We need ways to reach people outside of the academic and policy realms. Leveraging the power of popular culture is a compelling strategy that engages the public in a visceral and dramatic way. Many emerging technologies and ideas were unimaginable until recently. Genetic testing, designer babies, radical life extension, and neural imaging, to name just a few, are still in their infancy. And there is a great opportunity for determining how these issues are framed in the public mind. Policy will follow public opinion, so we must ensure progressive values are part of the national conversation.
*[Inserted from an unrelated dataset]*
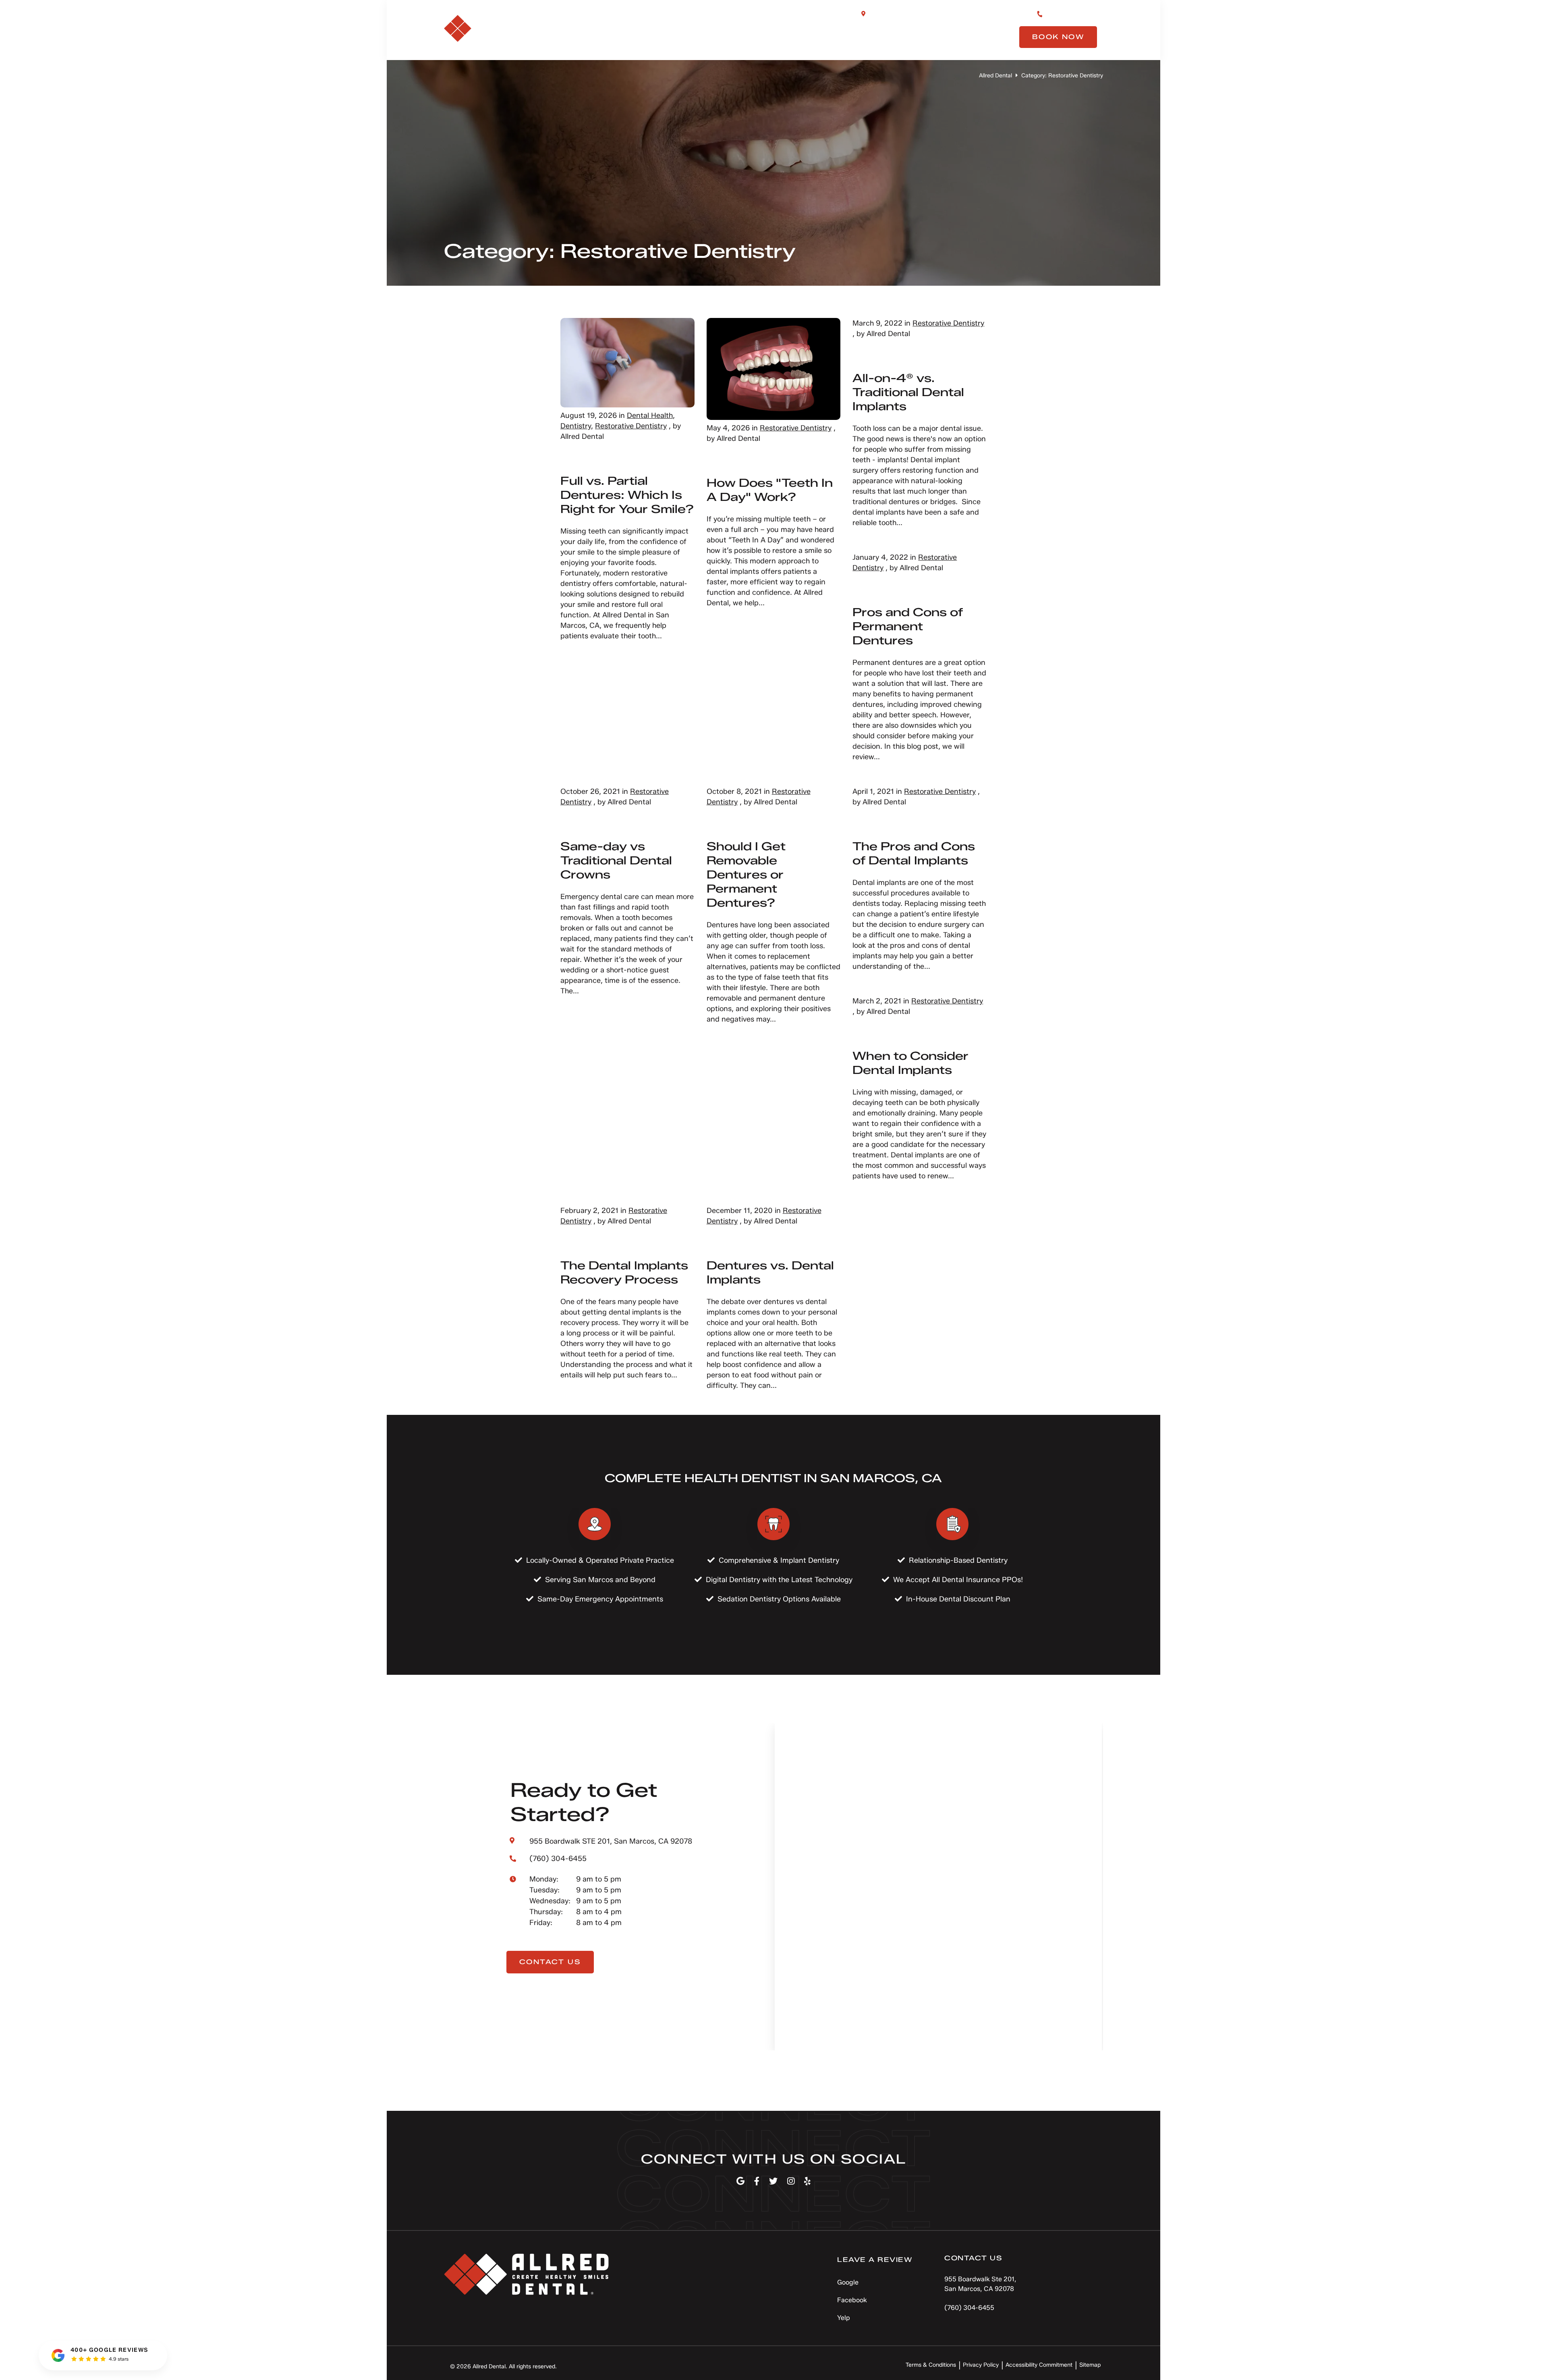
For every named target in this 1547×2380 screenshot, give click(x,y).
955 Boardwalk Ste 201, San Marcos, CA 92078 (944, 13)
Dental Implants (805, 37)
Christian bioethics similarly needs a strategy to educate and equip those in the pew. Academic materials are not easily translated and filtered down to families who I personally know are engaging in embryo screening and pursing IVF without the ability to acknowledge some of the theological considerations or tragic outcomes. A new project I am embarking on with The Center for Bioethics and Human Dignity is a church bioethics council which seeks to develop lay-level materials for the church. Christians will (hopefully) not only be better equipped to engage these ethical dilemmas in their own circumstances, but also equipped to impact culture with a theological view of bioethics that recognizes the dignity of all humans, no matter their age or stage, above a progressive bioethics agenda that seeks whatever science will permit. Kathryn Hinsch has a great insight, that in order to inform public policy, people outside of the academy and political realms need to be reached. What Christian bioethics has that secular bioethics does not have is a gathering place for a concerted educational impact to occur.